Overall, I think block bloom filters should be the default most people reach for. They completely solve the cache locality issues (single cache miss per element lookup), and they sacrifice only like 10–15% space increase to do it. I had a simple implementation running at something like 20ns per query with maybe k=9. It would be about 9x that for native Bloom filters.
There’s some discussion in the article about using a single hash to come up with various indexing locations, but it’s simpler to just think of block bloom filters as:
1. Hash-0 gets you the block index
2. Hash-1 through hash-k get you the bits inside the block
If your implementation slices up a single hash to divide it into multiple smaller hashes, that’s fine.
I also find the use of atomics to build the filter confusing here.
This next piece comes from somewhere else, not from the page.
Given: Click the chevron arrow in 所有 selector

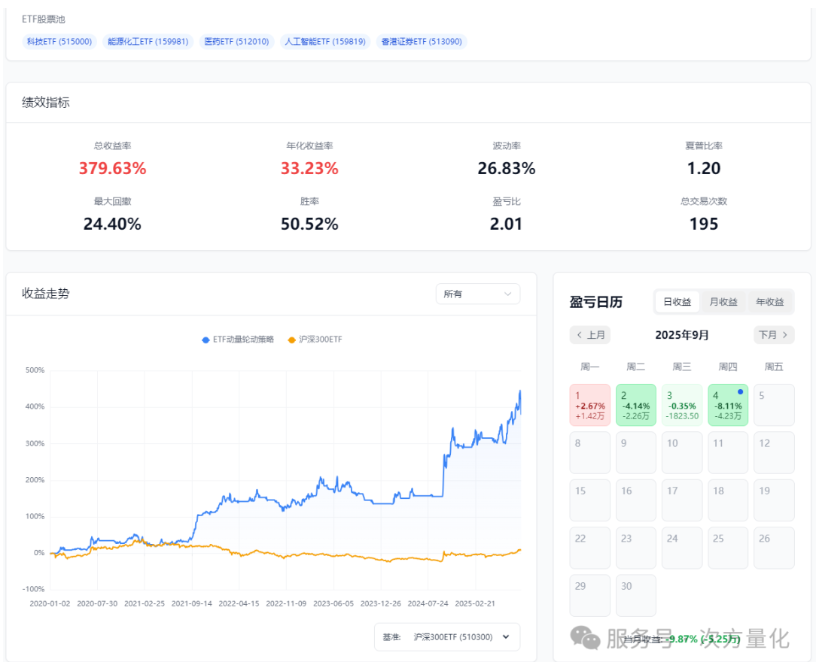Looking at the screenshot, I should [508, 294].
If you're doing a join, you're presumably doing a batch of hashes, so it'd be much more efficient to partition your Bloom filter, lock the partitions, and do a bulk insertion.
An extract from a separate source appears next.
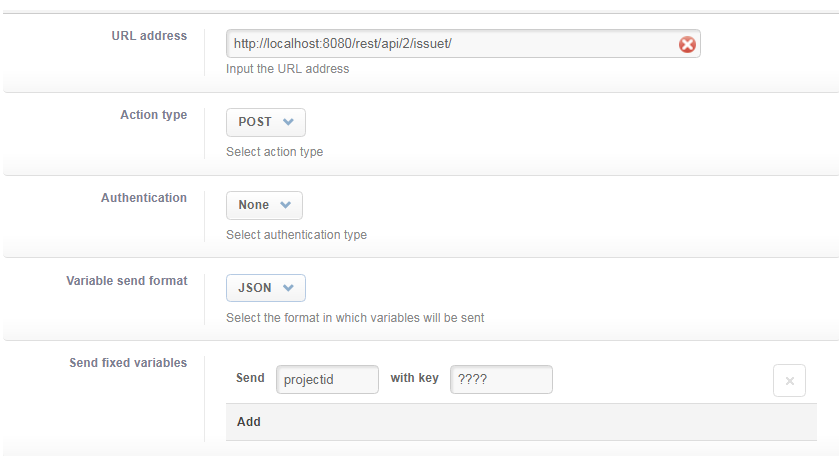839x456 pixels.
Task: Click the URL address input field
Action: coord(463,43)
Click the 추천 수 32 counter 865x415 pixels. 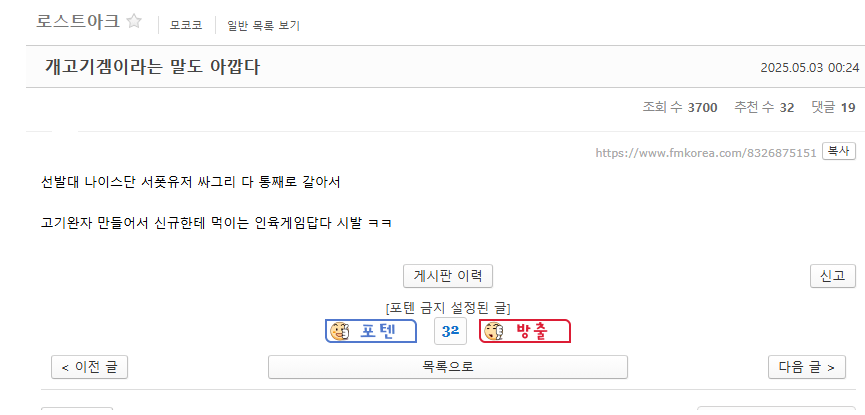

Bulk insertion: yes, if there are many keys, bulk insertion is faster. For xor filters, I used radix sort before insertion [4] (I should have documented the code better), but for fuse filters and blocked Bloom filters it might not be worth it, unless if the filter is huge.
[1] https://lemire.me/blog/2016/06/27/a-fast-alternative-to-the-... [2] https://github.com/FastFilter/fastfilter_cpp/blob/master/src... [3] https://github.com/FastFilter/fastfilter_java/blob/master/fa... [4] https://github.com/FastFilter/fastfilter_cpp/blob/master/src...
I was also limited by the constraint of legacy code. This project was not a complete rewrite, but just an idea: "can we use more information from that 32-bit hash that we recieve in without regressing any perf". We didn't have a time for a deep research or a rewrite, so I just wanted to show the result of this small exercise on how we can make things run better without rewriting the world.
I think this depends on how big your filters are. Most people think of Bloom filters as having to have hundreds of thousands of elements, but I frequently find them useful all the way down to 32 bits (!). (E.g., there are papers showing chained hash tables where each bucket has a co-sited tiny Bloom filter to check if it's worth probing the chain.) In the “no man's land” in-between with a couple ten thousand buckets, the blocking seems to be mostly negative; it only makes sense as long as you actually keep missing the cache.
I doubt their hardware is any faster shuffling bits in a uint32 than a uint64, and using uint64 should have a decent benefit to the false positive rate...
1. intra element collison goes down: 1/32 = 3.1% vs 1/64 = 1.6% -> 1.5% difference. Intra element collison doesn't mean guaranteed a FP though! 2. 64 bucket would have less variance - filter behavior would be more predictable
But there is a downside: When switching from 32 to 64 bit word we also reduce number of array elements 2 times, doubling the contention. We are populating the filter from up to 128 threads during join phase. When the build side isn't significantly smaller than the probe side, that contention can overweight the FP improvement.
With blocks this small there's also no reason not to optimize the number of hash functions (albeit this brings back the specter of saturation). There are no cache misses to worry about; all positions can be checked with a single mask.
https://github.com/apache/parquet-format/blob/master/BloomFi...
https://github.com/facebook/rocksdb/blob/main/util/bloom_imp...
First one is useful for grasping the idea second one is more comprehensive. Both try to make multiple bit loads but try to make them as independent as possible as far a I can understand.
Also hash function has huge effect on bloom filter performance. I was getting 2x perf when using xxhash3 instead of wyhash even though wyhash is a faster hash function afaik.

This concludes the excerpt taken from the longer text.